Task objective:
Without omission or alteration, write out all of the data.
------ Data for this task ------
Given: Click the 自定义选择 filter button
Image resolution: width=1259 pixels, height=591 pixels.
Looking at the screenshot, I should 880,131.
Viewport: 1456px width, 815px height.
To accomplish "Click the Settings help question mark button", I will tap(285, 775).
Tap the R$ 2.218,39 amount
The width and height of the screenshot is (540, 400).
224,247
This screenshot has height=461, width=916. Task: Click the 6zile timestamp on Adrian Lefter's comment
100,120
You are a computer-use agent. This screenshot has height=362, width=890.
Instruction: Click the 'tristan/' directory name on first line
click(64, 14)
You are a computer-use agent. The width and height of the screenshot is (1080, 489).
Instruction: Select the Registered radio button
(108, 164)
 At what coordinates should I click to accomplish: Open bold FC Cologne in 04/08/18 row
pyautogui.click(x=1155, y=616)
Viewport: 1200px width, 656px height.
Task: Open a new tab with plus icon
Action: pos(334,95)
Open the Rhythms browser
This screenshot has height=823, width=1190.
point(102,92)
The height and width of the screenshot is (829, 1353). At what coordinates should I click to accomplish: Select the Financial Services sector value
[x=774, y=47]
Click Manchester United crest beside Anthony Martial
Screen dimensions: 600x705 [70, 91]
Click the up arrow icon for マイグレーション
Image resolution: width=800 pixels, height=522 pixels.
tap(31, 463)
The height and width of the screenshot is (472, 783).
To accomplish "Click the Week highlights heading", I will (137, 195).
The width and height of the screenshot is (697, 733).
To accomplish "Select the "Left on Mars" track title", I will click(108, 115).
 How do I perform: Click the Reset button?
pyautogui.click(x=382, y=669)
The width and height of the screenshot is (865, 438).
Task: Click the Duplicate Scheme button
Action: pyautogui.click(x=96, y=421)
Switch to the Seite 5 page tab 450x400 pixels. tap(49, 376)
------
Reply to the exercise:
Given: Click the 自定义选择 filter button
Image resolution: width=1259 pixels, height=591 pixels.
Looking at the screenshot, I should 880,131.
Viewport: 1456px width, 815px height.
To accomplish "Click the Settings help question mark button", I will tap(285, 775).
Tap the R$ 2.218,39 amount
The width and height of the screenshot is (540, 400).
224,247
This screenshot has height=461, width=916. Task: Click the 6zile timestamp on Adrian Lefter's comment
100,120
You are a computer-use agent. This screenshot has height=362, width=890.
Instruction: Click the 'tristan/' directory name on first line
click(64, 14)
You are a computer-use agent. The width and height of the screenshot is (1080, 489).
Instruction: Select the Registered radio button
(108, 164)
 At what coordinates should I click to accomplish: Open bold FC Cologne in 04/08/18 row
pyautogui.click(x=1155, y=616)
Viewport: 1200px width, 656px height.
Task: Open a new tab with plus icon
Action: pos(334,95)
Open the Rhythms browser
This screenshot has height=823, width=1190.
point(102,92)
The height and width of the screenshot is (829, 1353). At what coordinates should I click to accomplish: Select the Financial Services sector value
[x=774, y=47]
Click Manchester United crest beside Anthony Martial
Screen dimensions: 600x705 [70, 91]
Click the up arrow icon for マイグレーション
Image resolution: width=800 pixels, height=522 pixels.
tap(31, 463)
The height and width of the screenshot is (472, 783).
To accomplish "Click the Week highlights heading", I will (137, 195).
The width and height of the screenshot is (697, 733).
To accomplish "Select the "Left on Mars" track title", I will click(108, 115).
 How do I perform: Click the Reset button?
pyautogui.click(x=382, y=669)
The width and height of the screenshot is (865, 438).
Task: Click the Duplicate Scheme button
Action: pyautogui.click(x=96, y=421)
Switch to the Seite 5 page tab 450x400 pixels. tap(49, 376)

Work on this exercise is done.